林染尴尬:不会。

    姬无邪拍拍自己大腿:夫人坐。

    被迷昏头的林染迷迷糊糊地走过去坐下了。

    姬无邪捏捏他的腰:夫人近日来似乎瘦了。

    林染被捏得发痒,笑了起来:可能是有点儿。

    姬无邪也笑,笑得特别好看:夫人喜欢吃什么,吩咐下去让厨房做,别委屈自己。

    林染脸红扑扑:好,知道了。

    树上突然传来几声愤怒的猫叫:喵!喵呜嗷!

    林染:……

    姬无邪:这猫叫得真难听。

    林染:可能是发。
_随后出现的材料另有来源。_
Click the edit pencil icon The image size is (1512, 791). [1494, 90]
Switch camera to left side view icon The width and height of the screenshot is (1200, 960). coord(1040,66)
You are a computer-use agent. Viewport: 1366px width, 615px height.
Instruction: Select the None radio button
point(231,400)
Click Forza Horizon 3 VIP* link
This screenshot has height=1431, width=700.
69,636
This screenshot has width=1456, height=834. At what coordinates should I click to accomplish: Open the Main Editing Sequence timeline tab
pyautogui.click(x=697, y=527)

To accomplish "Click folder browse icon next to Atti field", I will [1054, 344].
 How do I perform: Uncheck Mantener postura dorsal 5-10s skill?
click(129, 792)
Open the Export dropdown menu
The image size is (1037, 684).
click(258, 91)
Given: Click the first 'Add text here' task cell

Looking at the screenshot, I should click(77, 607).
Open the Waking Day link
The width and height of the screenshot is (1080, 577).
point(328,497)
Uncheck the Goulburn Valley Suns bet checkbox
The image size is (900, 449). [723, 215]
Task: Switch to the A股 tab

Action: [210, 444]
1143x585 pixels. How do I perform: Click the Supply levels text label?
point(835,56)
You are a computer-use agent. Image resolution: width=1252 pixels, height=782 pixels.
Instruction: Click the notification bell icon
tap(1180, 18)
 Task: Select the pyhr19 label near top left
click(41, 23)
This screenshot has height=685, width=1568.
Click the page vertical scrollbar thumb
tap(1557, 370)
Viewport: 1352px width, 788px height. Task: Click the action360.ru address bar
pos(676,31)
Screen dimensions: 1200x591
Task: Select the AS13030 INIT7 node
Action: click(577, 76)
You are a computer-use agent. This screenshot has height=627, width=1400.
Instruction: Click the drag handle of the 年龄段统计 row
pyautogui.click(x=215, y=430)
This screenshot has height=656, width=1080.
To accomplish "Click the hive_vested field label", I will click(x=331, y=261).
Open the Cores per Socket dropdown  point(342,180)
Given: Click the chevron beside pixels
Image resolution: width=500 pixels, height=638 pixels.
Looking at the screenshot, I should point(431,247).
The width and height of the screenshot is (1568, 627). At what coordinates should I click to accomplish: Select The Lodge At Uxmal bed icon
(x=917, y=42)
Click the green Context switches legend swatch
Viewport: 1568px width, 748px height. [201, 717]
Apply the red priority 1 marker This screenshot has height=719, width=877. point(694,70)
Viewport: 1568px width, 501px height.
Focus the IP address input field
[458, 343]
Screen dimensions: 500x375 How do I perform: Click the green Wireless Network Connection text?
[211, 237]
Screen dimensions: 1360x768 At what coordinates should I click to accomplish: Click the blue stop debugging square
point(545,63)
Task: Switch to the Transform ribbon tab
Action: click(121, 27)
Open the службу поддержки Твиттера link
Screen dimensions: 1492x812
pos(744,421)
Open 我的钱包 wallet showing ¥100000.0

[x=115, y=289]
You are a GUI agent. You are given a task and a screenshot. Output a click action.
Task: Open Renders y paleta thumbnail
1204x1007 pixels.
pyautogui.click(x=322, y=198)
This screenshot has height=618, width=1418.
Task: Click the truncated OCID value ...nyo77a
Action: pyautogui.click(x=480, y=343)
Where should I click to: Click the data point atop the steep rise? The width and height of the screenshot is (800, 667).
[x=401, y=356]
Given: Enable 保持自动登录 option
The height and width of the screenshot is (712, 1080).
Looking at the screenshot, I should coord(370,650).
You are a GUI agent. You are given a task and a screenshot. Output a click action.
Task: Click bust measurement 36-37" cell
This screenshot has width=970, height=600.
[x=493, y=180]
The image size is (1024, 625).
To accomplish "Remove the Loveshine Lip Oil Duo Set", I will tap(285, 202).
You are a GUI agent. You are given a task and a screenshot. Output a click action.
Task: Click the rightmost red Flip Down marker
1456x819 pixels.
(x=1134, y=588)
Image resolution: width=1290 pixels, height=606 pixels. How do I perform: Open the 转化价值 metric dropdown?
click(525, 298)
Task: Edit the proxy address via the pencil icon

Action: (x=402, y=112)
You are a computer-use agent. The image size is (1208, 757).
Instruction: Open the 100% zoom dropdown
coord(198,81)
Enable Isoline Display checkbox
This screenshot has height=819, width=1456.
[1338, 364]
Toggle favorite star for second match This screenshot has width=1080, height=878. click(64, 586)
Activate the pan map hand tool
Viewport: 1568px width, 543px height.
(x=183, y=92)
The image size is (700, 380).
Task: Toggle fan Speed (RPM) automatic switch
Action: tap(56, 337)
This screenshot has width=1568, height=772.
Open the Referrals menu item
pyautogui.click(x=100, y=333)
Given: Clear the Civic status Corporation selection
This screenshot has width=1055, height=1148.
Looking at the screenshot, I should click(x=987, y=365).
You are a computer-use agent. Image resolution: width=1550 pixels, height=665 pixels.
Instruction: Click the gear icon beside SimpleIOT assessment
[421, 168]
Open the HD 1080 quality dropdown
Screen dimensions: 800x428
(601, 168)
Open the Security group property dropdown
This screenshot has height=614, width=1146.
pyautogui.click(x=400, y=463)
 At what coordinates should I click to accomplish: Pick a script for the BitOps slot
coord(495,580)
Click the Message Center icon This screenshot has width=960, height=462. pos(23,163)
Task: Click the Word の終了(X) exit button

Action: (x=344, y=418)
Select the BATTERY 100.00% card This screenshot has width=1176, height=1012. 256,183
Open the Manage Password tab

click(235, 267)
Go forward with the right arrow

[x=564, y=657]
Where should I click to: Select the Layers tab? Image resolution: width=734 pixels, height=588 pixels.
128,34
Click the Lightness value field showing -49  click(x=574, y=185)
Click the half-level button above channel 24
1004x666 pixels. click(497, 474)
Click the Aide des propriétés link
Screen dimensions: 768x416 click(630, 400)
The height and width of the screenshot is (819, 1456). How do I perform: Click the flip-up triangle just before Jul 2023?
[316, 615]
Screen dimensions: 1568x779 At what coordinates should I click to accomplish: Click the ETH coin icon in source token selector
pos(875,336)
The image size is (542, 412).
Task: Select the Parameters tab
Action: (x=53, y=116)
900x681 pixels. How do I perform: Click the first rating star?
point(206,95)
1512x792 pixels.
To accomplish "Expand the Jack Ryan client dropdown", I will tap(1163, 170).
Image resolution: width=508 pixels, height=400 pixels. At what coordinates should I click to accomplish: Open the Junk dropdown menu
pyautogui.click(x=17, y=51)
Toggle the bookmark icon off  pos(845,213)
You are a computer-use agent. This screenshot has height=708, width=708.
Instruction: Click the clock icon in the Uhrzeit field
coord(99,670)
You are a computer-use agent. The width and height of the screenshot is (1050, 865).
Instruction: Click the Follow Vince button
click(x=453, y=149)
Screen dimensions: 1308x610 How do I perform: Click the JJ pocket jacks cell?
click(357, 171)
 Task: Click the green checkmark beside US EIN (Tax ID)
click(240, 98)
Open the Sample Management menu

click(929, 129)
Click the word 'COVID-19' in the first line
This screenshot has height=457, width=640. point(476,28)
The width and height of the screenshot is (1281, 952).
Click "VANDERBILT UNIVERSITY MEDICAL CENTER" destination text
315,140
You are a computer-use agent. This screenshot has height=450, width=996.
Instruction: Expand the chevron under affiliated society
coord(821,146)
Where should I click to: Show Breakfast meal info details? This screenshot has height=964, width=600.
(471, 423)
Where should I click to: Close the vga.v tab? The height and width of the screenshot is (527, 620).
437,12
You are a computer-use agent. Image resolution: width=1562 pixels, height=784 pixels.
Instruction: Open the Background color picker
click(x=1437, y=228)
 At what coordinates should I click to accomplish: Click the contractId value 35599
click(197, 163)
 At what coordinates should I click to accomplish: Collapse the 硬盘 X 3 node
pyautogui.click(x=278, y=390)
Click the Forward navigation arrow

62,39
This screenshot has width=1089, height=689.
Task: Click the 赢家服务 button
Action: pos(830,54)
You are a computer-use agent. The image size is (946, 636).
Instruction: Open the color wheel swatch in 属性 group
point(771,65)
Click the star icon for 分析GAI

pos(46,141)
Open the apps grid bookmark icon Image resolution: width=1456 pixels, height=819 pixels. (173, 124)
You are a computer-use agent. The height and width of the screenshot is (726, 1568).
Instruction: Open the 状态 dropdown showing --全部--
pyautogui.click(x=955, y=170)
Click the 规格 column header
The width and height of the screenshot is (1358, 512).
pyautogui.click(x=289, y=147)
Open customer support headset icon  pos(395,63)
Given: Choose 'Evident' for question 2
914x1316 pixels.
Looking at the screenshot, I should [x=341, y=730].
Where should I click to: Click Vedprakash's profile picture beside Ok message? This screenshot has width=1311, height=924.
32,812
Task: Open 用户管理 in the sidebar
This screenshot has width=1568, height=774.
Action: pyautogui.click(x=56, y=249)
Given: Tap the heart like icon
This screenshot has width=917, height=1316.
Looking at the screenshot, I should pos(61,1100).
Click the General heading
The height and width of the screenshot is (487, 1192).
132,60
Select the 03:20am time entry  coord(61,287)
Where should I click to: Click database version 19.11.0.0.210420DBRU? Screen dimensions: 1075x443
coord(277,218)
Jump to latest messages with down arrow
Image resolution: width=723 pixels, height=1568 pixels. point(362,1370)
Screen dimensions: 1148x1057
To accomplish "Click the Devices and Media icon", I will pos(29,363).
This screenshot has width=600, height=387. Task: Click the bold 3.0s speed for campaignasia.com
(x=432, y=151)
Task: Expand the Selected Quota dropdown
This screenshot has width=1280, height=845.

春。

    姬无邪:也说不定是难产。

    师兄:……

    林染僵硬地岔开话题:你待会儿干嘛去?

    姬无邪拾起林染垂在胸前的一缕长发,放在鼻端轻嗅,语声暧昧:自然是乖乖在家陪夫人。

    林染定了定神:但是我想出去一趟。

    姬无邪:做什么?

    林染语塞,刚才一赌气就跑出来了,还没想到理由。

    见他不说话,师兄又开始在树上喵喵狂叫催促,林染一着急,咬牙切齿道:给我爹烧纸。

    师兄:……

    姬无邪:哈哈哈哈!

    林染尴尬症都要犯了:瞅给你乐的。

    姬无邪作势轻轻打了一下自己的脸:为夫该死。

    林染:那我去了。

    姬无邪明知故问:要为夫陪你吗?

    林染瞪了一眼自以为很隐蔽地趴在树上的师兄,道:不用,我爹在上面保佑我。

    38

    林染顺利溜出魔教总坛,师兄牵来两匹马:快,我们走。

    林染上了马,问:他们要干什么,你知道吗?

    师兄面色凝重:据此二十里有个小村子,今夜魔教要屠村。

    林染吓了一跳:屠村干什么?

    师兄:练功。

    林染:怎么练?

    师兄白了他一眼:我怎么知道,线人就是那么说的。

    林染:你那个线人是谁?

    师兄:他叫王大眼,因为长得不好看当不了小妾,只好去刷马桶,他已在魔教卧底许久了,你每日用的马桶就是他刷的。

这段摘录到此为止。